ADMISSION TICKETS TO ANI

Once-upon-a-time there was no fee to enter Ani. However, from the early 1990s onwards tickets had to be purchased.

Tickets for Ani are sold at a booth beside the Lion Gate, and they can also be purchased in advance at the Kars archaeological museum. Admission to Ani currently costs (2010 prices) five Turkish Lira for adults, and two Turkish Lira for children and those with concessions such as students with ID cards. The tickets below are from 2005 and are priced according to the old Turkish currency: five million Turkish Lira, and two million Turkish Lira.

The tickets for Ani do not have a special design and they are identical to those sold at most archaeological sites and museums controlled by the Turkish Ministry of Culture.

The Ani ticket scam

As you can see from the above pictures, the tickets are in two parts. Actually, the complete tickets are in three parts. At the point of sale one part remains in the ticket book as a record of its sale. The other two parts of the ticket should then be given to the visitor (if there is a separate ticket booth and entrance gate), or only the larger part given (the part marked "be kept during the visit") if there is no separate gate. At Ani there is no separate gate.

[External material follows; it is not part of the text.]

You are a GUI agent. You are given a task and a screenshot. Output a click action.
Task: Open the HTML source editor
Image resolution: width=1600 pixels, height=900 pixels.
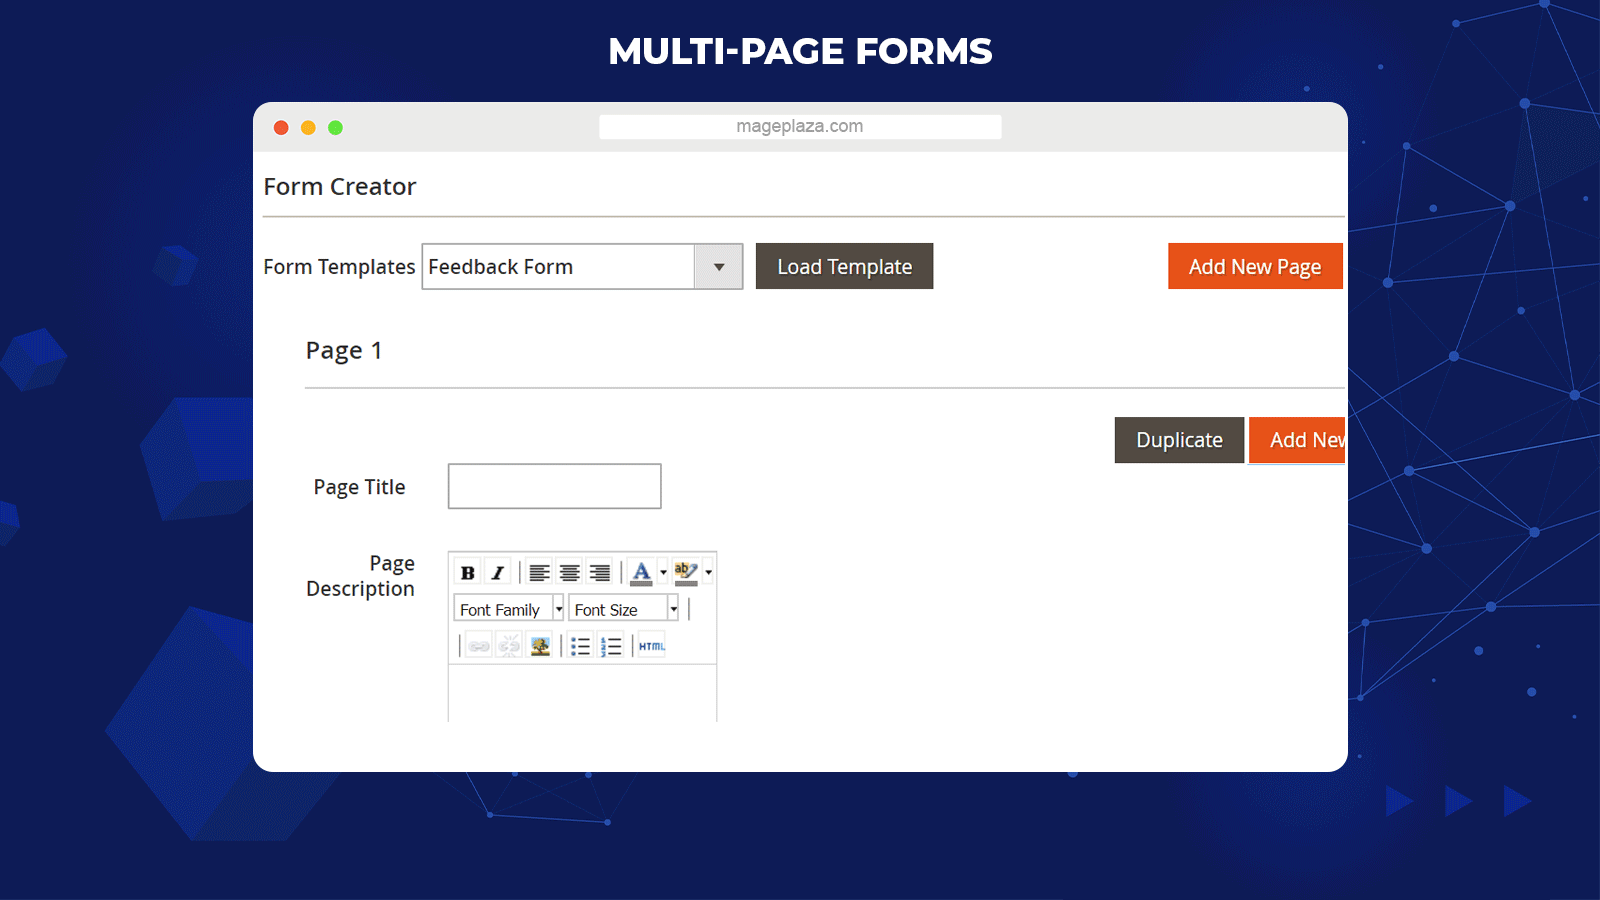click(x=651, y=647)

If you are only given the small part of a ticket at the Ani ticket booth (the part marked "be remained in the control point") then you are being given part of a previously sold ticket and the man in the booth is simply pocketing your five million Lira!

The fraud is very blatant and has been going on for years - though it seems to have diminished in recent years after the individual who manned the booth during the 1990s and the 2000s retired. Before 2003 it would have been impossible to hide the practice because there was always a big difference in the number of tickets sold at Ani and the number of people applying for permits to visit Ani - so the scam must have been known about by officials in Kars. Since 2003 no permit has been required to visit Ani - so there is now no independent record of visitor numbers, making the scam even easier to operate. The same scam operates in many Ministry of Culture sites throughout Turkey.

All visitors to Turkish Ministry of Culture sites should make sure that they are always given the large part of the ticket (the part that is marked "be kept during the visit").